Synaptic transmission is altered at hippocampal CA3–CA1 synapses in Shank3^ΔC/ΔC mice. A, The NMDA/AMPA ratio is decreased in Shank3^ΔC/ΔC mice (n = 25) compared with WT (n = 22). Fifteen consecutive traces (gray) and average trace (black) at −70 mV (bottom) and at +40 mV (top) from WT mice (left) and Shank3^ΔC/ΔC mice (right). Legend in A applies to C and D. Cumulative frequency of mEPSC amplitude (B) and mean mEPSC amplitude (C) were unchanged, but mEPSC frequency (D) was significantly decreased in Shank3^ΔC/ΔC compared with WT (WT, n = 15; Shank3^ΔC/ΔC, n = 22).

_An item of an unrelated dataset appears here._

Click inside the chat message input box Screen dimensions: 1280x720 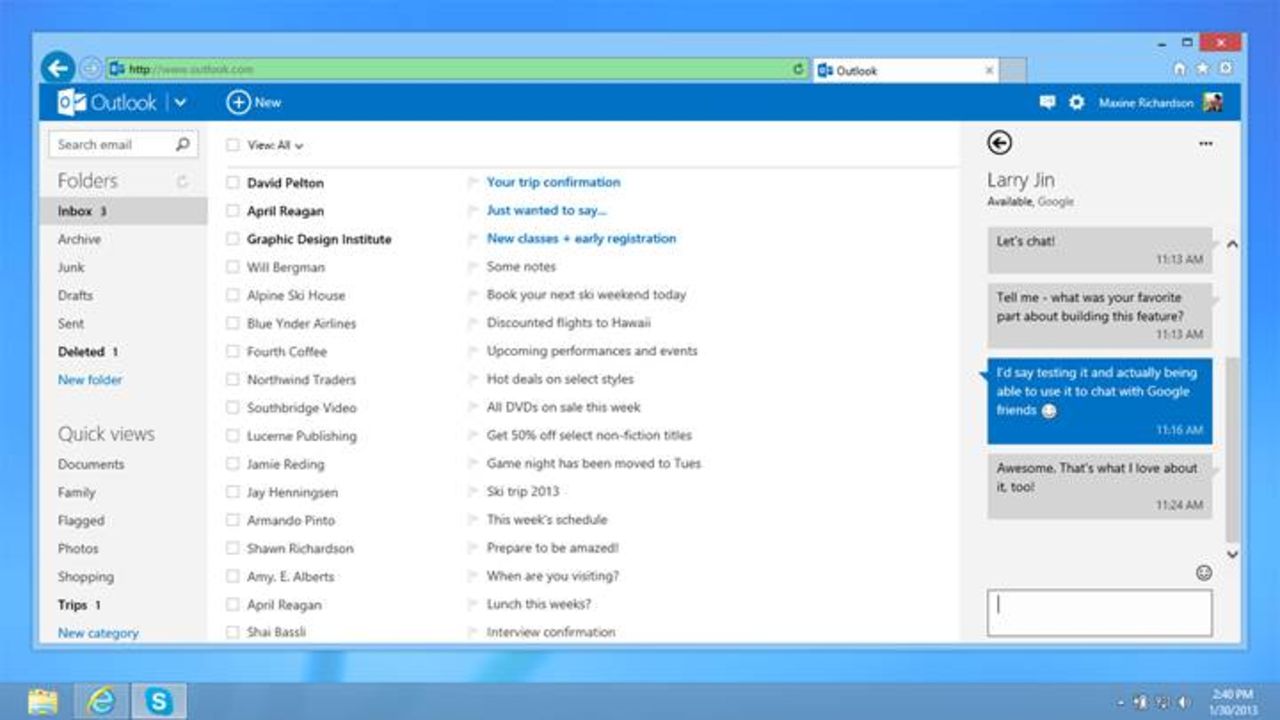click(1098, 611)
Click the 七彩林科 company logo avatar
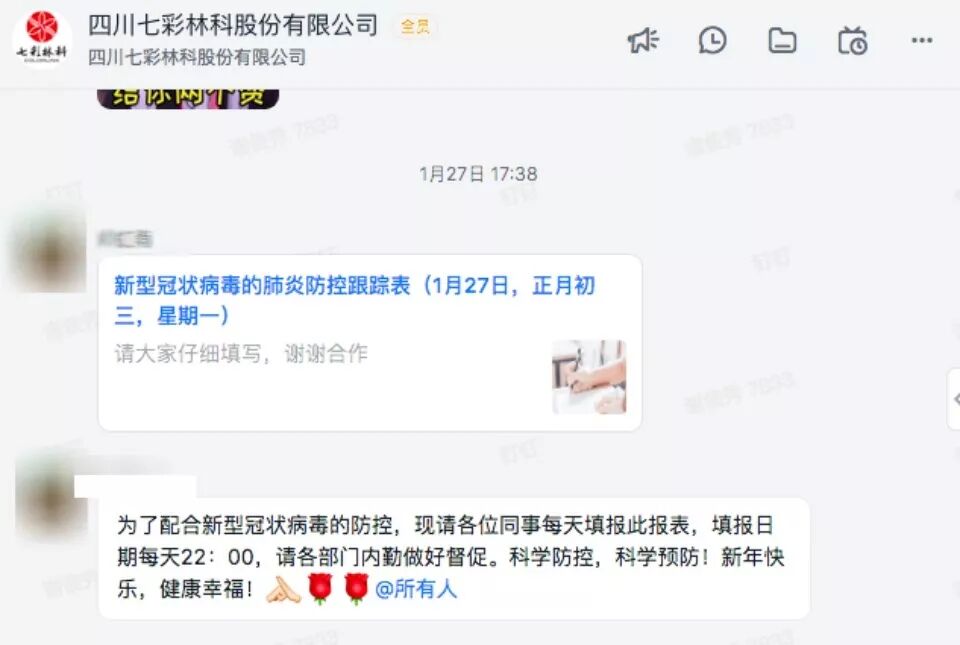960x645 pixels. 42,39
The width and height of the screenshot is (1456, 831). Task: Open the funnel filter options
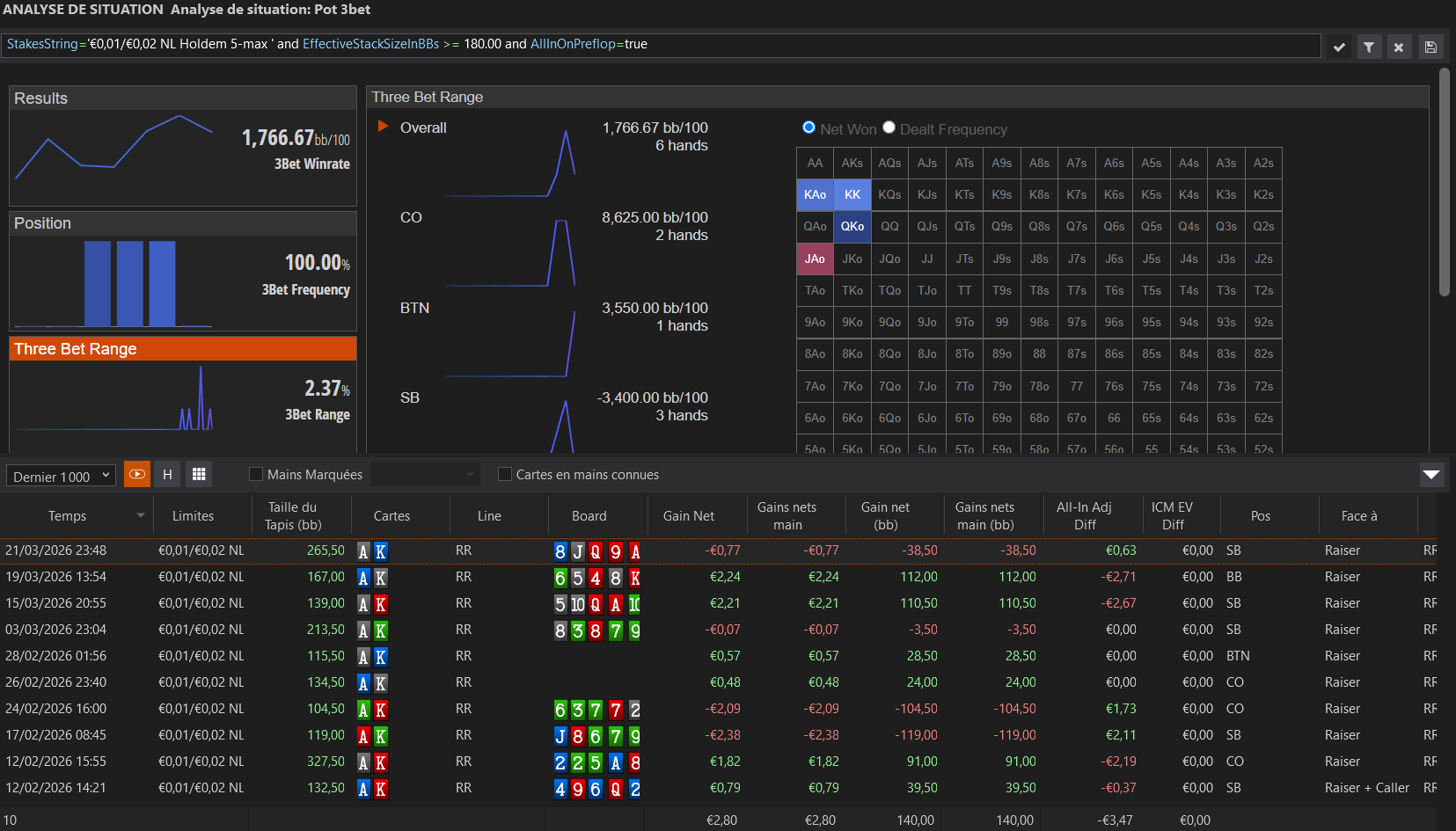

Inset, One minute raw traces from a WT CA1 neuron (black) and a Shank3^ΔC/ΔC CA1 neuron (gray). Calibration: 10 pA, 2.5 s. Legend in B also applies to E and F. E, PPR is not different between WT and Shank3^ΔC/ΔC mice at interstimulus intervals of 30–500 ms. n = 10 for each genotype. F, The relationship of stimulus intensity to fEPSP slope is decreased in Shank3^ΔC/ΔC mice. Inset, Relationship of fiber volley to fEPSP slope is similar between WT and Shank3^ΔC/ΔC mice. n = 10 for each genotype. Error bars represent SEM, *p < 0.05.

Figure 8.

No morphological deficits were observed in the CA1 hippocampal neurons in Shank3^ΔC/ΔC mice. A, No differences between genotypes were observed in quantitative assessment of branching via Sholl analysis. Legend in A also applies to C. B, Representative examples of WT and Shank3^ΔC/ΔC spine density at 90 μm from the soma at 100× magnification. Scale bar, 5 μm in WT (also applies to Shank3^ΔC/ΔC). C, No differences between genotypes were observed in spine density in the apical dendrites of CA1 hippocampus pyramidal neurons. n = 20 neurons from 5 mice for each genotype. Error bars represent SEM, *p < 0.05.